- _GIVEN INSTRUCTION 1_: In the entries, begin at the line that has "Image resolution: width=990" and stop after the line that has "coordinates (956, 369).". Give only those lines again, switching "Image resolution" to "Screen size" and leaving everything else unchanged.

- _PAGE TEXT_:
CB9 Rejects Manhattanville Rezoning
By Anna Phillips
PUBLISHED SEPTEMBER 4, 2007
For Columbia’s proposed expansion into West Harlem—and its many foes and allies—this summer proved crucial as the plan began to wind its way through the city’s review process.
The summer culminated in a vote by Community Board 9 to reject the zoning changes required for the project to go forward.
In early June, as West Harlem’s Community Board 9 was preparing to go on summer hiatus, the Department of City Planning certified Columbia’s application to rezone Manhattanville, as well as CB9’s own plan for the area, known as a 197-a.
Together, the two plans entered the Uniform Land Use Review Procedure (ULURP)—a seven-month process by which various city agencies will eventually review the plans, offer suggestions, and vote on them. The plans are going through ULURP concurrently, “in order to ensure equal consideration of the two plans,” Jennifer Torres, Department of City Planning spokeswoman, said.
Immediately following DCP’s certification of both plans, the agency released a draft environmental impact statement (DEIS), a several thousand-page document detailing the effects of the Columbia’s proposed project on West Harlem neighborhoods.
The DEIS lays out Columbia’s rezoning plans in great detail, chronicling the three phases of the 25-year plan and describing which facilities will be built and when their construction will occur.
It examines the effects of rezoning on the physical environment and the character of the neighborhood, citing changes in waste, energy, congestion, air quality, and socioeconomic conditions, and looks at each of these factors as they were in 2006 and as they would be in 2015 and 2030, both with and without the expansion plan. The document also looks at how “significant adverse impacts” can be mitigated or avoided, and what alternatives Columbia has considered along the way to developing the current proposal.

- _GIVEN INSTRUCTION 2_: Set down word for word the part of the Manhattanville rezoning article that begins at the words "The DEIS lays" and stops after "construction will occur.".

- _THE DATA_:

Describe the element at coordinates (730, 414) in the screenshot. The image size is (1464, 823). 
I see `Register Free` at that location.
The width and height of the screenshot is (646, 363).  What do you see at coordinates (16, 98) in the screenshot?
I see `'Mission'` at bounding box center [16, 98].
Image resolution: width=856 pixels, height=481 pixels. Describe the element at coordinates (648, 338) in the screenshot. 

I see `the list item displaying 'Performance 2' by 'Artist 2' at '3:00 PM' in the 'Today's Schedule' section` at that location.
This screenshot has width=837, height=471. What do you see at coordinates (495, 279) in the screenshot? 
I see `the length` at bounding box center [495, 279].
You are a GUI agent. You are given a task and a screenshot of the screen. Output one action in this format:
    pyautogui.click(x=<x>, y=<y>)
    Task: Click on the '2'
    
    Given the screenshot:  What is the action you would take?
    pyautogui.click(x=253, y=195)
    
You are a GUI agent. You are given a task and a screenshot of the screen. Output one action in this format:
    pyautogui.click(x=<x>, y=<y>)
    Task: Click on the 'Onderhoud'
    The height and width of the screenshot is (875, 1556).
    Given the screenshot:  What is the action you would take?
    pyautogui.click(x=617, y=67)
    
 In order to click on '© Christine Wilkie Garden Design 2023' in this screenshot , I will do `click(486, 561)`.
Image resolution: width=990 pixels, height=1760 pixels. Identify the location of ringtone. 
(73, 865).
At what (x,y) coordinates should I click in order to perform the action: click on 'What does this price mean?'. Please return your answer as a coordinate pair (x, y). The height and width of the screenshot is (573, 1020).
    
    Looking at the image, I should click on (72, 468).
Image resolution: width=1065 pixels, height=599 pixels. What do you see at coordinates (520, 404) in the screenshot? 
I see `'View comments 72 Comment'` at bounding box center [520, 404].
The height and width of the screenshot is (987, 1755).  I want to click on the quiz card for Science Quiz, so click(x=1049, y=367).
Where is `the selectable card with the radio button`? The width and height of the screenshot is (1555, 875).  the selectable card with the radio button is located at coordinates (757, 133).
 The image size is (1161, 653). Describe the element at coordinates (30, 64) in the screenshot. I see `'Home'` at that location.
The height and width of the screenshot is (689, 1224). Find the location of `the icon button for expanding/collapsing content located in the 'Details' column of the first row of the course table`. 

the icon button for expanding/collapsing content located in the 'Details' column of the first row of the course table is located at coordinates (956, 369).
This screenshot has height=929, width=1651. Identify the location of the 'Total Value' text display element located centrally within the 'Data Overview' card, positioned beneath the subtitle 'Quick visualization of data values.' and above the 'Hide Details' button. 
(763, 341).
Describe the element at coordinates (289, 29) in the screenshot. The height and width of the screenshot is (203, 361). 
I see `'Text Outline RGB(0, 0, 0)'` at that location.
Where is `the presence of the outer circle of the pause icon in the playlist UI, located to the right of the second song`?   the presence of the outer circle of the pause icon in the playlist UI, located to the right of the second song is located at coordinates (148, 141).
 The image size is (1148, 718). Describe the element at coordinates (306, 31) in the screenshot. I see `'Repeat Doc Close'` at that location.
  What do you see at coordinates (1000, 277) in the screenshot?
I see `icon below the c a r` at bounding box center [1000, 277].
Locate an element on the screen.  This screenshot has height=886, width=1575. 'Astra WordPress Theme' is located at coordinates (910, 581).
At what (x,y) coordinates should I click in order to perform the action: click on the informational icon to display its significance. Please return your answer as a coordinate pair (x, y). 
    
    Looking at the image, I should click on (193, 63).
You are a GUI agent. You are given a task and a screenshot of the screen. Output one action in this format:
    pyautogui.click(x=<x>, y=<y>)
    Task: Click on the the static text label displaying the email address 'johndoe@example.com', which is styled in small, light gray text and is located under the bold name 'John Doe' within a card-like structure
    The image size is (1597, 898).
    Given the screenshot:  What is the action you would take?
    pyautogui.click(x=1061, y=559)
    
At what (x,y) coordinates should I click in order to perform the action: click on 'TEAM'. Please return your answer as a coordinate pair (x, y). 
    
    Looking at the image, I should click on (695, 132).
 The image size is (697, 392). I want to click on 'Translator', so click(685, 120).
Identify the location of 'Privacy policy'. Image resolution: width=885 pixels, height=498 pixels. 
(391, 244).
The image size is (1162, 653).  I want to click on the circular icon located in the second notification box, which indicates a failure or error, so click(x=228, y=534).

- _EXERCISE SOLUTION 1_:
Screen size: width=990 pixels, height=1760 pixels. Identify the location of ringtone. 
(73, 865).
At what (x,y) coordinates should I click in order to perform the action: click on 'What does this price mean?'. Please return your answer as a coordinate pair (x, y). The height and width of the screenshot is (573, 1020).
    
    Looking at the image, I should click on (72, 468).
Screen size: width=1065 pixels, height=599 pixels. What do you see at coordinates (520, 404) in the screenshot? 
I see `'View comments 72 Comment'` at bounding box center [520, 404].
The height and width of the screenshot is (987, 1755).  I want to click on the quiz card for Science Quiz, so click(x=1049, y=367).
Where is `the selectable card with the radio button`? The width and height of the screenshot is (1555, 875).  the selectable card with the radio button is located at coordinates (757, 133).
 The image size is (1161, 653). Describe the element at coordinates (30, 64) in the screenshot. I see `'Home'` at that location.
The height and width of the screenshot is (689, 1224). Find the location of `the icon button for expanding/collapsing content located in the 'Details' column of the first row of the course table`. 

the icon button for expanding/collapsing content located in the 'Details' column of the first row of the course table is located at coordinates (956, 369).

- _EXERCISE SOLUTION 2_:
The DEIS lays out Columbia’s rezoning plans in great detail, chronicling the three phases of the 25-year plan and describing which facilities will be built and when their construction will occur.